Repository files navigation

TDK Dataset

old me irl xd

This dataset contains a collection of Turkish dictionary definitions extracted from the official website of the Turkish Language Association (TDK). It provides comprehensive definitions for a wide range of Turkish words and phrases.

The dataset is intended to be a valuable resource for researchers, linguists, language enthusiasts, and anyone interested in the Turkish language. It can be used for various purposes, such as natural language processing tasks, language analysis, and educational projects.

Please note that the dataset is provided for informational purposes and should not be used for official or legal purposes. The definitions are based on the TDK's official dictionary and may not cover all possible meanings or variations in usage.
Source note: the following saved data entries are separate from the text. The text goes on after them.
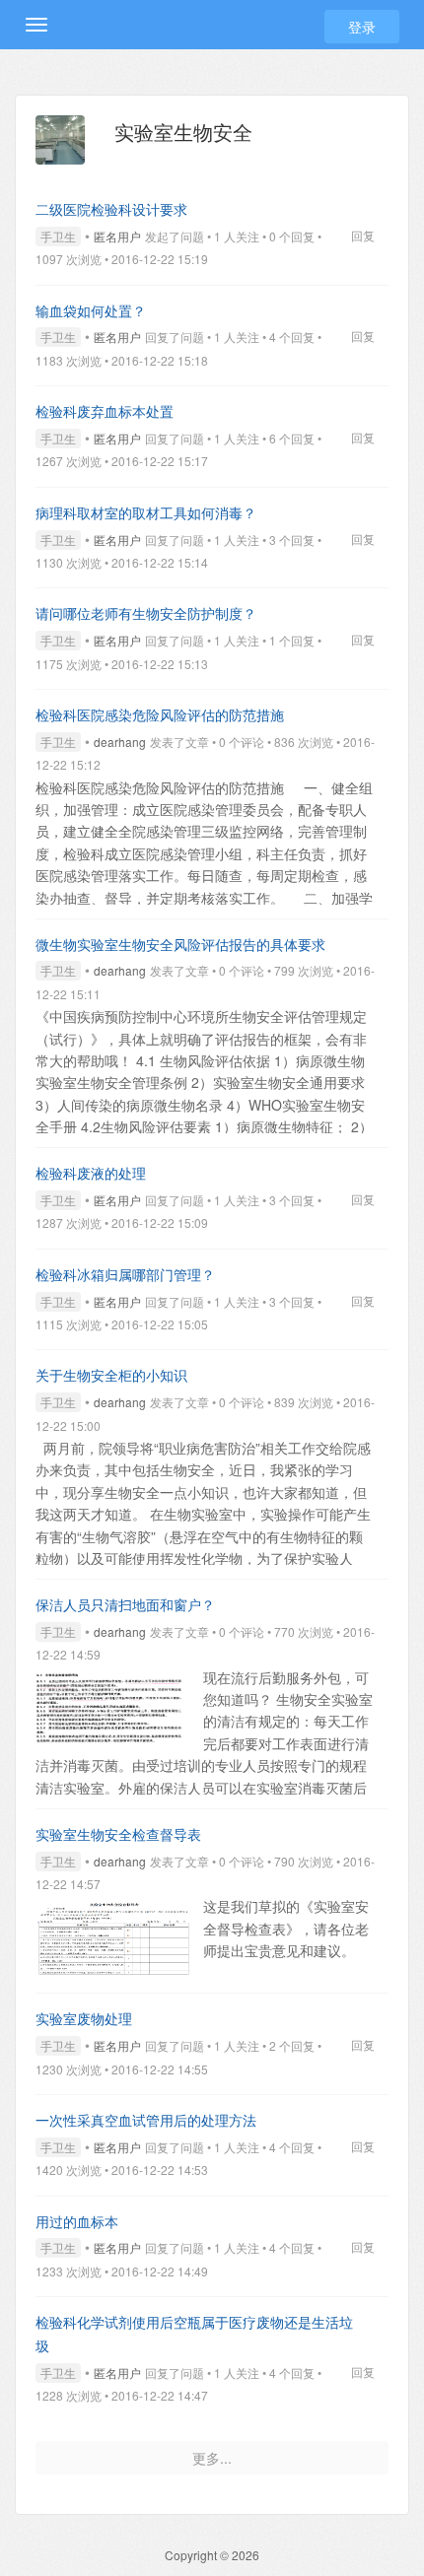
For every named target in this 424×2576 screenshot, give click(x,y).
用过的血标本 (76, 2221)
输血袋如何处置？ (90, 310)
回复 (363, 235)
Disclaimer: This dataset is created by an individual and is not an official TDK dataset. It is provided "as is" without any warranty or guarantee of accuracy. Users should exercise their own judgment and discretion when using the data.

Sources:

The data in this dataset is sourced from the official website of the Turkish Language Association (TDK) - the authoritative body responsible for the development and regulation of the Turkish language. The dataset was obtained by utilizing the publicly available API provided by TDK, which allows access to dictionary definitions for Turkish words and phrases.

The scraping and data extraction process involved accessing the TDK website's API endpoint for retrieving definitions based on unique word identifiers. This process was done programmatically, adhering to the terms of service and guidelines provided by TDK.

Please note that this dataset is created by an individual and is not an official TDK dataset. The data is provided for informational purposes and should not be used for official or legal purposes. The definitions are based on the TDK's official dictionary and may not cover all possible meanings or variations in usage.

For more information about the TDK and their official language resources, please visit their website at https://sozluk.gov.tr/ .

Collection Methodology

The following steps were involved in the data collection process:

  1. Identify the unique word identifiers: A range of word identifiers or IDs was determined to cover a substantial number of words in the Turkish language.
  2. Access the TDK API: The API endpoint for dictionary definitions was accessed using the identified word identifiers.
  3. Retrieve and store the data: The data, including word definitions and associated metadata, was retrieved from the API response and stored in a structured format.
  4. Data cleaning and processing: The collected data was cleaned and processed to ensure consistency and proper formatting. The web scraping process was designed to be respectful and compliant with the terms of service and guidelines provided by TDK. The data collection focused solely on retrieving dictionary definitions, and no other personal or sensitive information was accessed or stored.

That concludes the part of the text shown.